Most drivers say they feel safe, though, because not that many young men use jitneys. It's mostly single moms or senior men who need lifts to the hospital or market.

For Mr. Gasden, his youth and hip-hop persona offer an additional level of protection.

This night he's dressed in a bulky down jacket with a fur-trimmed hood, big jeans accented with a pair of Christmas-red Timberland boots, loosely strung. Every week, he rents a flashy car to jitney. His latest is the burgundy TrailBlazer, which is spotless. He rarely rents any car that has more than 5,000 miles. The newer, the better.

"The majority assumes I sell drugs and have guns in the car," he said, "so they don't bother me."

Word on the street is that African immigrants, more of whom are turning to jitney driving to make extra money, are easier prey.

They are targets for "jumpers" -- riders who bail out just before their stop without paying -- and they are frequently harassed because riders believe they are illiterate and even less likely to call police than Pittsburgh-born jitney drivers.

More have been getting robbed, says Mr. Gasden, and "this is the third day I've heard about somebody jumping."

Mr. Gasden works out of a station along Highland Avenue -- a small room rented by the "station owner." It gives the half-dozen or so who call it home base a place to come in from the cold. Inside are a television, a phone, a price list and the easy camaraderie of those share the trade.

Between 5 and 9 p.m., the station hums with activity.

Two young boys walk up at about 6 p.m. Alone, with a roll of dollar bills, they timidly show a jitney driver their money and ask for a ride. They hop in a jitney and disappear down Highland.

"Renegades," drivers not associated with the station, lurk nearby and try to siphon passengers before they can knock on the door. "Hey, man," they whisper, "you looking for a car?"

Other stands are corners, the fronts of grocery stores, bus stops. Jitney drivers cruise places where customers are likely to be, tapping their horns to let them know an available jitney is driving by. There's no way of knowing how many jitneys operate in and around the city, but the stands are typically in low-income neighborhoods.

Good drivers get regular customers. They are trusted to drop off small children and are able to negotiate fares. A pretty woman will wait for a favorite driver -- with her looks she can often barter a discount.

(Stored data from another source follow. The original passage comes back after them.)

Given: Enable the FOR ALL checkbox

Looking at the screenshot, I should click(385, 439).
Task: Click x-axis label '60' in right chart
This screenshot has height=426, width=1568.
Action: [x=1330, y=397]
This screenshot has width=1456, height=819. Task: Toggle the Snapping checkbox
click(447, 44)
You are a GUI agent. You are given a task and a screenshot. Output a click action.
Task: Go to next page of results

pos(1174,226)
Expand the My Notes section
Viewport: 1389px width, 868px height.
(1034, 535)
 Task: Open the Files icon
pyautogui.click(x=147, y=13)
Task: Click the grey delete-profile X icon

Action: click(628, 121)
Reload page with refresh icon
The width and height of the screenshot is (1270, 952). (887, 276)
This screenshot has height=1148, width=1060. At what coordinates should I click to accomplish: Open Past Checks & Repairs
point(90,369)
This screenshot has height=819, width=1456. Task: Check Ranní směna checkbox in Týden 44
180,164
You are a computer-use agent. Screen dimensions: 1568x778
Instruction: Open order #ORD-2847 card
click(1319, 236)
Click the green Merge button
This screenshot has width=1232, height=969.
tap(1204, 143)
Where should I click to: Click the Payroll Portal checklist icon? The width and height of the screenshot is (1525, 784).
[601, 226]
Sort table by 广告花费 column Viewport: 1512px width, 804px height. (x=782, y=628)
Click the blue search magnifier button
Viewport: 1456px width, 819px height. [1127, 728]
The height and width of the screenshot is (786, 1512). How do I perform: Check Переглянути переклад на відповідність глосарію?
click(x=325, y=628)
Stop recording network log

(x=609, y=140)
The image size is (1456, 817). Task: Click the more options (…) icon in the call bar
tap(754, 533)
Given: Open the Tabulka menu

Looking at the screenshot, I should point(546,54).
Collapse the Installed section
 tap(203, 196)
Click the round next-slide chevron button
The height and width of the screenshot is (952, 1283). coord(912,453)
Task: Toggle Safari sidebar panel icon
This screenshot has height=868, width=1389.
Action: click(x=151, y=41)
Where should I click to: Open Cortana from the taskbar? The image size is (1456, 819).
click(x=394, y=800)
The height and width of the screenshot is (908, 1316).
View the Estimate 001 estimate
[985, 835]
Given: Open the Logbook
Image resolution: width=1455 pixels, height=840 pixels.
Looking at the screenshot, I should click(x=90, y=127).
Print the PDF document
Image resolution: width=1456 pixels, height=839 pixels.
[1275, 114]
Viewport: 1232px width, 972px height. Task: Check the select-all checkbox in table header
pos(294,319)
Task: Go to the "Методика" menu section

Mr. Gasden is a former security guard. He majored in marketing at Clarion University, but did not graduate. In addition to his party promotions, he makes a living driving.

As he waited in the cold, glowing from the neon of Capri Pizza, Mr. Gasden said the year has been good.

There have been no robberies at his station.

"We're not rich, we're not rich," said a female colleague, as she hurries past for a fare. "Tell people there's no need to rob us."